══ Trecho

Páginas

terça-feira, 11 de abril de 2017

Política Externa Brasileira em Foco: O uso do futebol na diplomacia cultural brasileira

Artigo apresentado na disciplina de Política Externa Brasileira, do curso de Relações Internacionais do Unicuritiba, ministrado pela Profa Dra. Janiffer Zarpelon.



* Por Nemésio Xavier de França Neto
 

O futebol pode abranger questões muito complexas que transbordam as quatro linhas e torna-se muito mais que um jogo e muito mais que um esporte. O esporte foi capaz de deflagrar movimentos de libertação além de ser usado como instrumento para espelhar uma ideologia e até mesmo um viés opressor. Muitos clubes espelham classes sociais, ideologias políticas e chegam a atingir o âmbito religioso que torna o sentimento de torcer por um clube muito mais intenso do que qualquer outra coisa. (FOER, 2005).
O futebol sendo usado como uma forma diplomática não é diferente. Neste artigo pretendo dar alguns conceitos sobre soft power e a diplomacia cultural com o uso do meio esportivo, além de opinar sobre o documentário “O DIA EM QUE O BRASIL ESTEVE AQUI”, do famoso amistoso “Jogo da Paz” entre Haiti x Brasil, em 2004.
Primeiramente para abordar a realização do jogo em si e como o governo brasileiro utilizou o futebol com o viés de influência devemos usar alguns conceitos de poder e diplomacia cultural. O poder divide-se em dois tipos: o hard power e o soft power. O hard power como muito bem conhecemos ele se baseia em fazer barganhas e ameaças através do poder militar e econômico para o Estado atingir o seu objetivo. Já o soft power obtém o viés de fazer que outros países tenham interesse nos seus próprios interesses, ou pelo menos moldar o interesse dos outros, conforme (NYE, 2004). Sendo assim, por meio do soft power, os Estados conseguem moldar o “terreno” do ambiente internacional com um cenário propício para sua influência, até mesmo moldar agentes com preferências ou interesses semelhantes através da influência.

════
══ Trechos dos dados

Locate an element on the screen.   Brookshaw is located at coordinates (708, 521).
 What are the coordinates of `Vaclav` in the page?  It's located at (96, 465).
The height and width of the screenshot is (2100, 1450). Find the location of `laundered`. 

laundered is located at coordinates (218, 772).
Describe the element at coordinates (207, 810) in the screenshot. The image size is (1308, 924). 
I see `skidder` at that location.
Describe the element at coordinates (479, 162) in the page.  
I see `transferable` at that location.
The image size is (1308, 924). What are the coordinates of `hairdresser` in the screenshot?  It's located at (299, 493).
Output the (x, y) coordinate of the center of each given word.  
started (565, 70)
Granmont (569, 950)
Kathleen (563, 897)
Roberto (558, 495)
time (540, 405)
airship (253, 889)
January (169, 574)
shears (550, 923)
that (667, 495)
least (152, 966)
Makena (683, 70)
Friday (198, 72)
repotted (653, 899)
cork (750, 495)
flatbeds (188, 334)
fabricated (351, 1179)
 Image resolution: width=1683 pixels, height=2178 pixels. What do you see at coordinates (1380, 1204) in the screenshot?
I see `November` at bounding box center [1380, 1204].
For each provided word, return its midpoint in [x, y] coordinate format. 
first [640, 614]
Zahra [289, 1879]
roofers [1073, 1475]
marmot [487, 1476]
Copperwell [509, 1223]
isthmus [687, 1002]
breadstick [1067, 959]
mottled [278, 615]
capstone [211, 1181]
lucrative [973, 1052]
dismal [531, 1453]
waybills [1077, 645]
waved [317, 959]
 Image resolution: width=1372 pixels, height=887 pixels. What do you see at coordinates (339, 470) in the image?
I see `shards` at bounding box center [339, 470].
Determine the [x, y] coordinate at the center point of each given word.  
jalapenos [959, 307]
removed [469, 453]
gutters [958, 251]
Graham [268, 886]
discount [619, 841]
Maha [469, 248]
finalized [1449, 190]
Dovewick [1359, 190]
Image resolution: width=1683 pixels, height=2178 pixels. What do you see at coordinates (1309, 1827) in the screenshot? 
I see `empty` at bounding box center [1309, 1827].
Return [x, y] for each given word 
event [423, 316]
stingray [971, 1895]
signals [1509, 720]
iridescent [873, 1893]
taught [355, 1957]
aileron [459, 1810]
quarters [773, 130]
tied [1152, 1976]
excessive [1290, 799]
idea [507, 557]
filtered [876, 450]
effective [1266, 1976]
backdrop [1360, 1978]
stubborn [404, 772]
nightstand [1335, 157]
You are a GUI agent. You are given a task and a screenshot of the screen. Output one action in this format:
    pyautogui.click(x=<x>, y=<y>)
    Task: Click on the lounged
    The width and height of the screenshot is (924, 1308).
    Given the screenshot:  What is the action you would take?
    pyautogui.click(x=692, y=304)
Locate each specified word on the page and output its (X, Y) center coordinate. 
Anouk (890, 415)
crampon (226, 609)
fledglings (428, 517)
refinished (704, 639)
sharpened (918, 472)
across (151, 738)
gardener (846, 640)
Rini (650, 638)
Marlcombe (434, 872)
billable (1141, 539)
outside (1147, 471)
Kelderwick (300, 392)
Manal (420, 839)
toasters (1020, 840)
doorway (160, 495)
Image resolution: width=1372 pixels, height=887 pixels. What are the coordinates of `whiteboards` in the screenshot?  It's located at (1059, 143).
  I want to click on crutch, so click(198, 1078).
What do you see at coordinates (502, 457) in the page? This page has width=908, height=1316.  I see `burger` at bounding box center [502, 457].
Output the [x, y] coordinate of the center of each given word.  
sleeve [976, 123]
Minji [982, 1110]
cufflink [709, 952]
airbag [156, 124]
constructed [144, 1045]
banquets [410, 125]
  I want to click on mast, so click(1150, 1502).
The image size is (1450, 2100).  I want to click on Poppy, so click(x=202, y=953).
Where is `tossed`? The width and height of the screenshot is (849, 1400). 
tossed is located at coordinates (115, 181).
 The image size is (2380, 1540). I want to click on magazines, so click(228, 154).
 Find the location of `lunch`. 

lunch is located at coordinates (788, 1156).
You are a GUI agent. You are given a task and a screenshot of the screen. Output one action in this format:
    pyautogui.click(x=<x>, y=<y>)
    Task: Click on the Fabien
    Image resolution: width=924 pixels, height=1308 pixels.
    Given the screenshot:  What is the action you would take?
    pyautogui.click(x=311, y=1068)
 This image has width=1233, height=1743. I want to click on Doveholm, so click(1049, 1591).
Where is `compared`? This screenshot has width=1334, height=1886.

════

Copie, do artigo sobre o futebol na diplomacia cultural brasileira, a passagem que começa nas palavras "Artigo apresentado na" e termina depois das palavras "coisa. (FOER, 2005).".

Artigo apresentado na disciplina de Política Externa Brasileira, do curso de Relações Internacionais do Unicuritiba, ministrado pela Profa Dra. Janiffer Zarpelon.



* Por Nemésio Xavier de França Neto
 

O futebol pode abranger questões muito complexas que transbordam as quatro linhas e torna-se muito mais que um jogo e muito mais que um esporte. O esporte foi capaz de deflagrar movimentos de libertação além de ser usado como instrumento para espelhar uma ideologia e até mesmo um viés opressor. Muitos clubes espelham classes sociais, ideologias políticas e chegam a atingir o âmbito religioso que torna o sentimento de torcer por um clube muito mais intenso do que qualquer outra coisa. (FOER, 2005).